Roger is best known as the host of the long-running and successful grilling and barbecue show Man Fire Food on Cooking Channel and Food Network Canada. The popular travelling food series showcases a dynamic range of live fire cooking, including whole hog barbecue, lobster boils, Hawaiian emus, seafood roasts and more! The Trinidadian-born, Canadian-raised chef has opened and consulted on many food and beverage operations, including his current restaurant Twist by Roger Mooking. His talents have led to appearances throughout Southeast Asia, India, North America, Europe, Australia, the Caribbean and Latin America, and include features on The Today Show, Good Morning America, Top Chef Canada, Iron Chef, Wall of Chefs, Fire Masters, Kids BBQ Championship, Guy’s Grocery Games, Supermarket Stakeout and Chopped as a guest judge as well as winning the special All-Star Chopped celebrity chef episode.
Chef Stuart Cameron
Born in Melbourne City, Australia, chef Stuart Cameron’s 30 years in the hospitality industry has made him synonymous with some of the most celebrated restaurants in Canada and abroad.

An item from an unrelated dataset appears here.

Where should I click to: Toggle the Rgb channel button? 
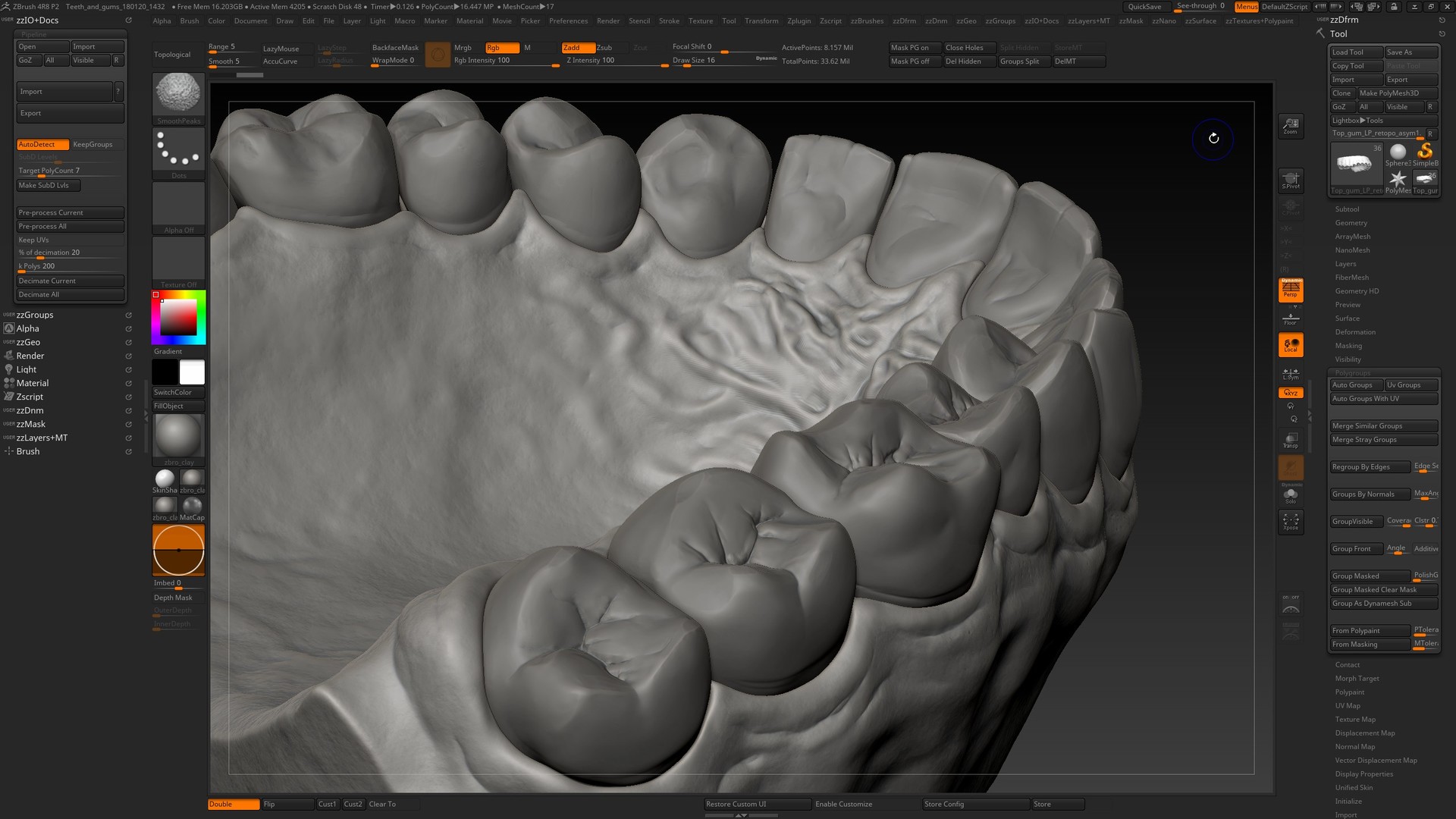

Stuart oversaw the culinary programs at Mira, Patria and Byblos with locations in Toronto, Miami and Dubai. He is currently the chef-owner of Bocado restaurant in Prince Edward County, ON. Bocado is a true expression of both the Mediterranean and Spanish cuisine through its colourful menu and thoughtful décor. The restaurant is an intimate home for hand-made Spanish-inspired food and drink centered around an open kitchen. Stuart’s ability to execute multiple genres of global cuisine is evident in the success of his restaurants, which consistently receive top accolades by Canadian food media. Demonstrating his innate understanding of the potential for international cuisine, Cameron was pivotal in starting the “middleterranean” cuisine movement in Toronto.